Children over ten were regarded as adults and worked the same long shifts. István Hargittai wrote that he was in one of the special labor units in Vienna comprised of children between ten and fifteen years old. “We were taken into buildings immediately after a bombing. We had to reach places that adults couldn’t have reached. We brought out cadavers, the wounded, and all valuables. If we found limbs or other body parts, we had to bring them out as well.” The German guards encouraged small children to climb up brickworks and along smoldering beams by unleashing bursts of machine-gun fire. When István tried to replace his own torn, newspaper-stuffed shoes with new shoes off a corpse, the guards threatened to shoot him. They wanted everything for themselves. The prisoners lived in bombed-out buildings with little or no roof, in stables, or in woodsheds, storage facilities, or factories.

The Vienna Jews were moved from place to place, depending on where labor was most needed. No trucks were available to take the prisoners to their work sites, so they walked or traveled by streetcars, which led to local residents seeing their pitifully thin, grimy clothes and their hungry children. It was impossible for the guards to prevent chunks of bread, apples, or bits of cookies from being slipped into Jewish hands. To the surprise of the German authorities, many local Austrians who came into direct contact with the deportees were not without humanity.
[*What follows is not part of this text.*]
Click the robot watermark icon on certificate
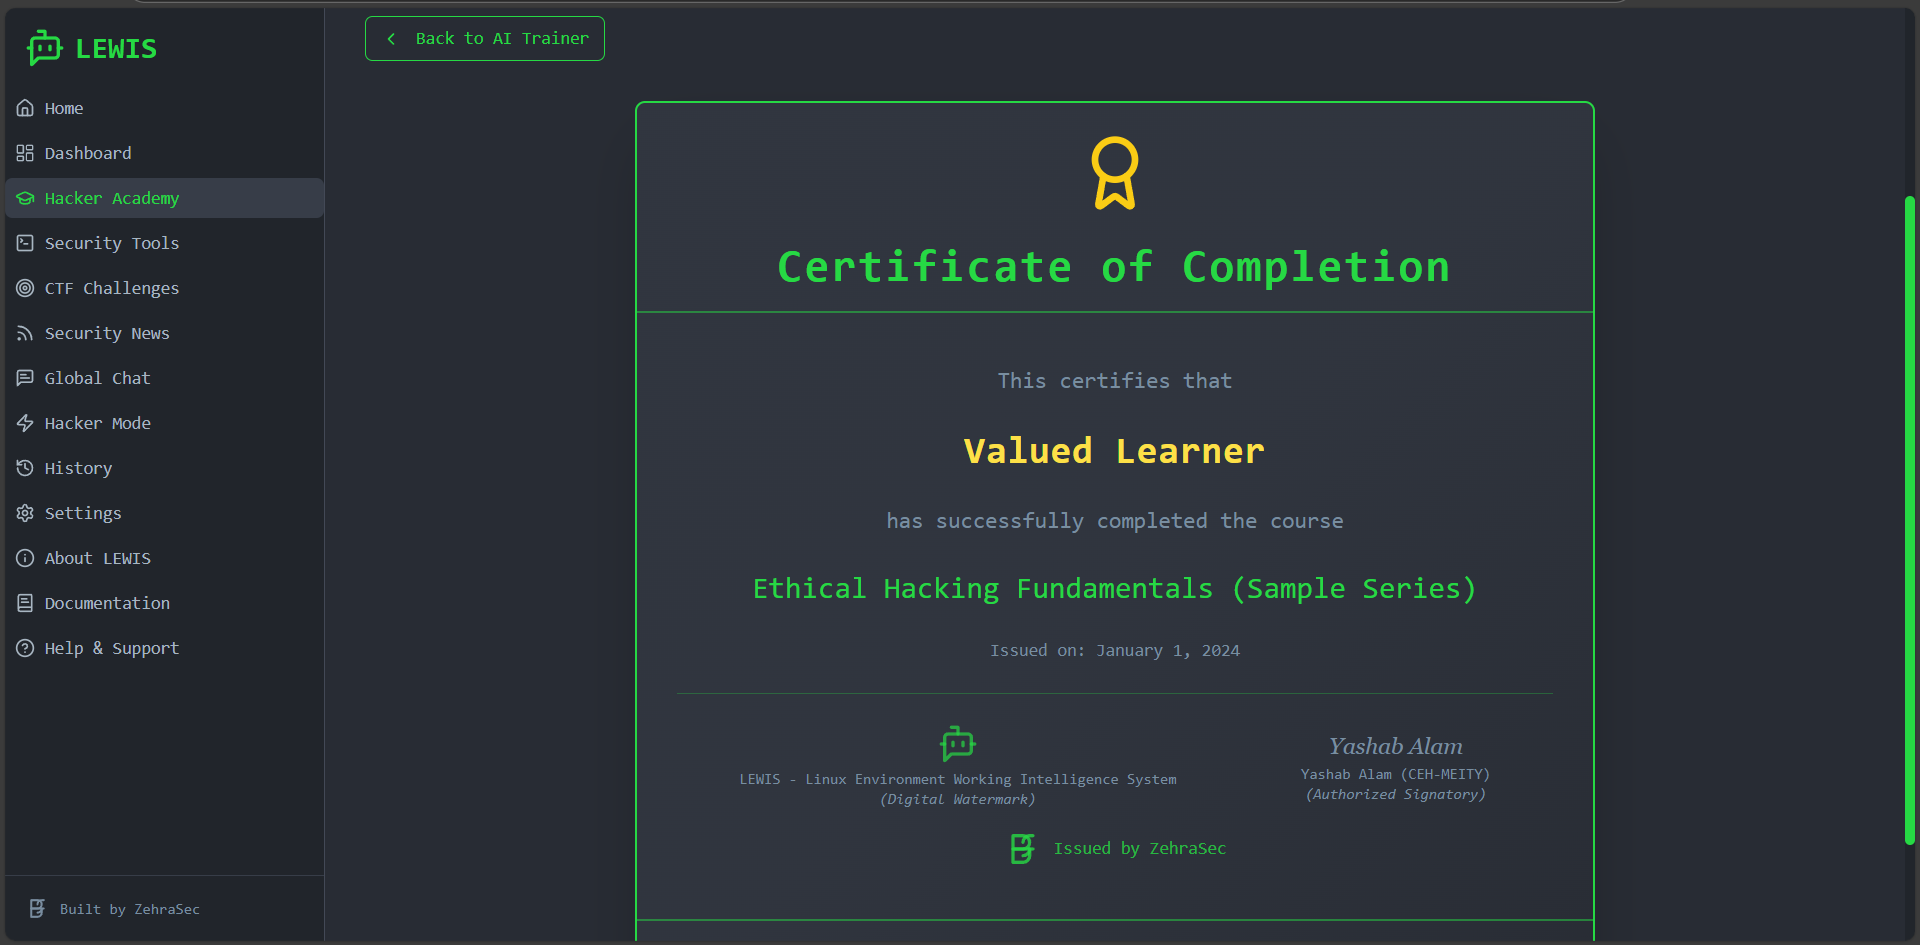The height and width of the screenshot is (945, 1920). point(957,743)
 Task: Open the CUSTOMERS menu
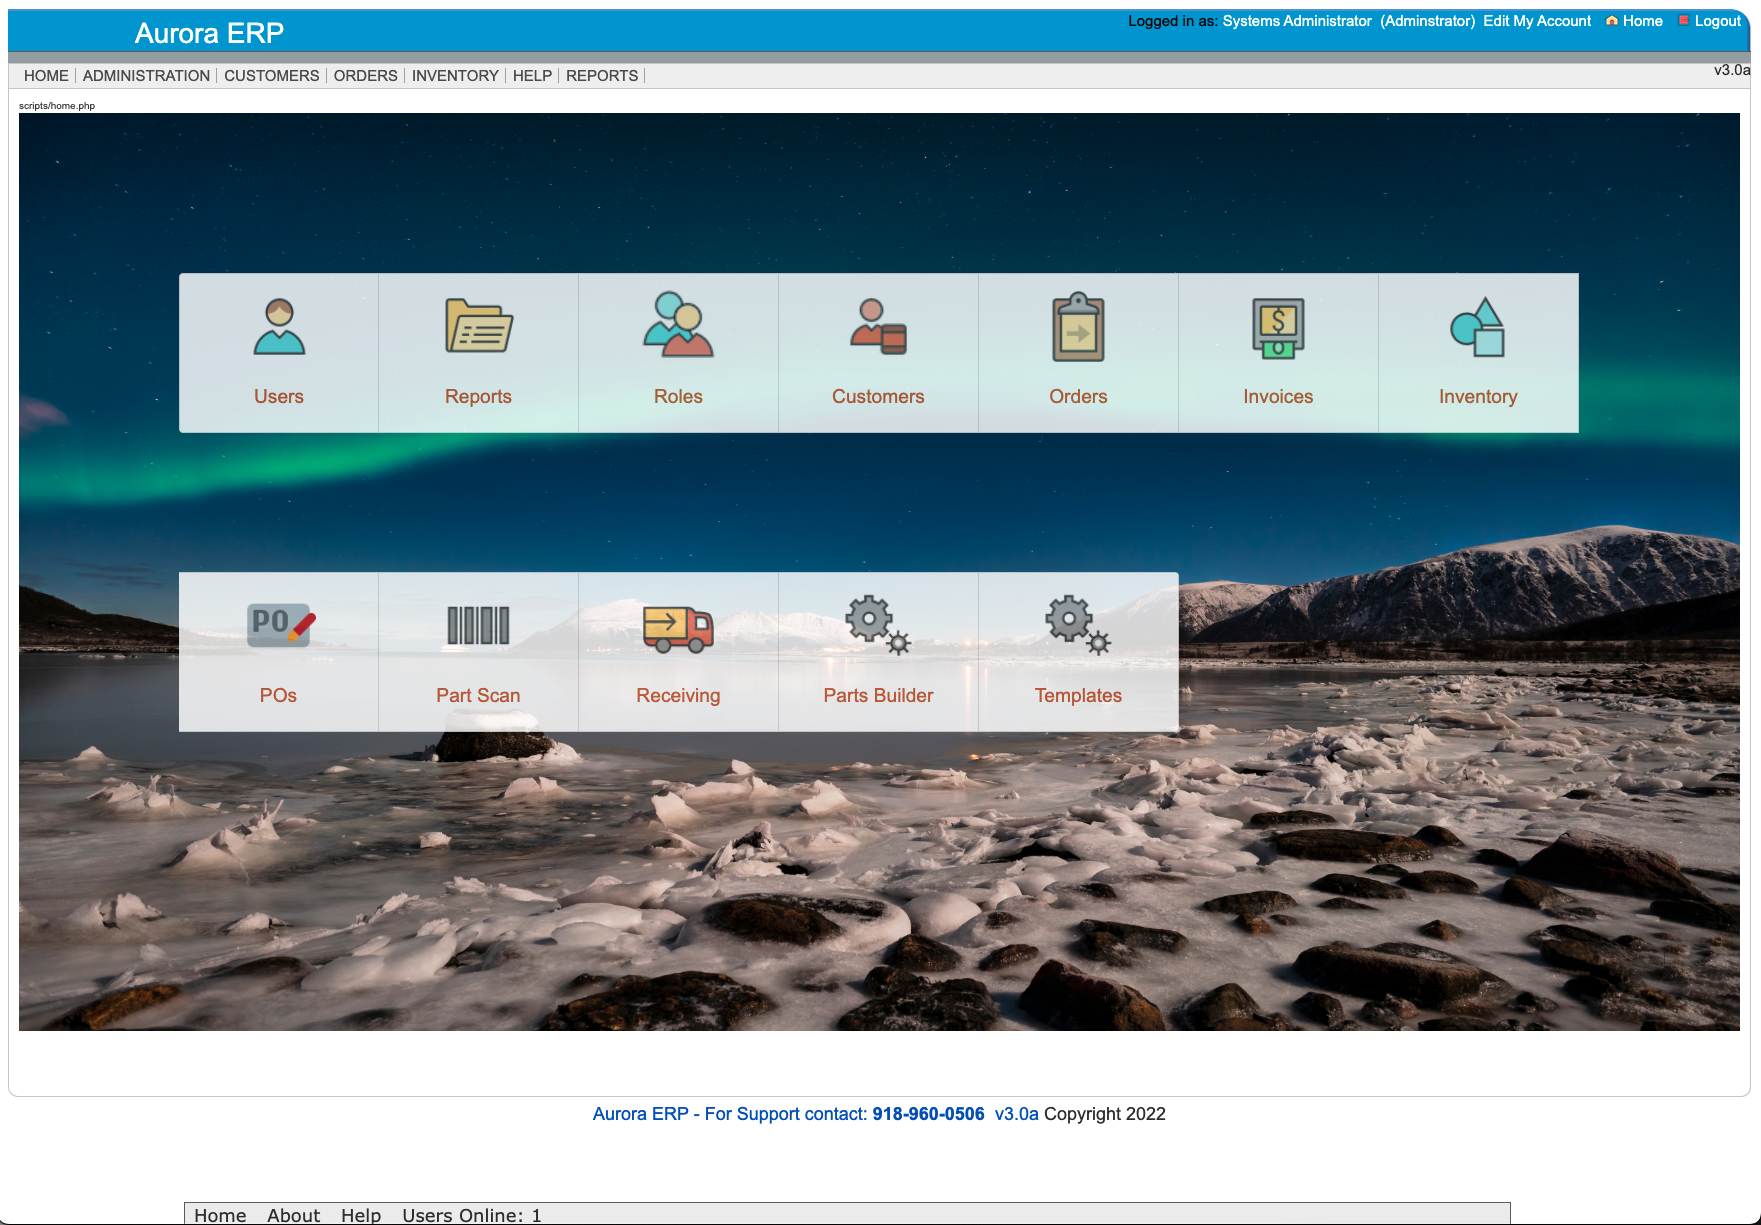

At family farms, some local villagers volunteered to send letters home to relatives in Hungary and provided their own addresses for return mail. Despite their own strained circumstances, a few farmers gave clothing to their Jewish workers. Many ignored the prohibition against giving the Jews anything other than the prescribed near-starvation diet. When villagers saw emaciated elderly people being marched to the farms in the half dark of early dawn, they felt angry at the system that caused such things to happen. A boy named George, only seven years old when he was deported with his family to a farm near Wiener-Neustadt, would slip through half-open doors and beg for food as the group marched to the fields. He was rarely disappointed and never betrayed. To underline the warnings, the SS arrested and interned a number of local Christians, some of whose lives ended in concentration camps alongside the Jews they had tried to help. During the years of Nazi terror, over 100,000 Austrian gentiles were incarcerated and almost 20,000 were murdered by the Gestapo.

Reports from civilian employers to Nazi headquarters in Vienna about the behavior of the forced laborers were, overall, very positive. Only a few of the managers found it necessary to insert derogatory phrases about Jews so that they would be viewed as trustworthy Reich citizens and continue to receive Jewish workers.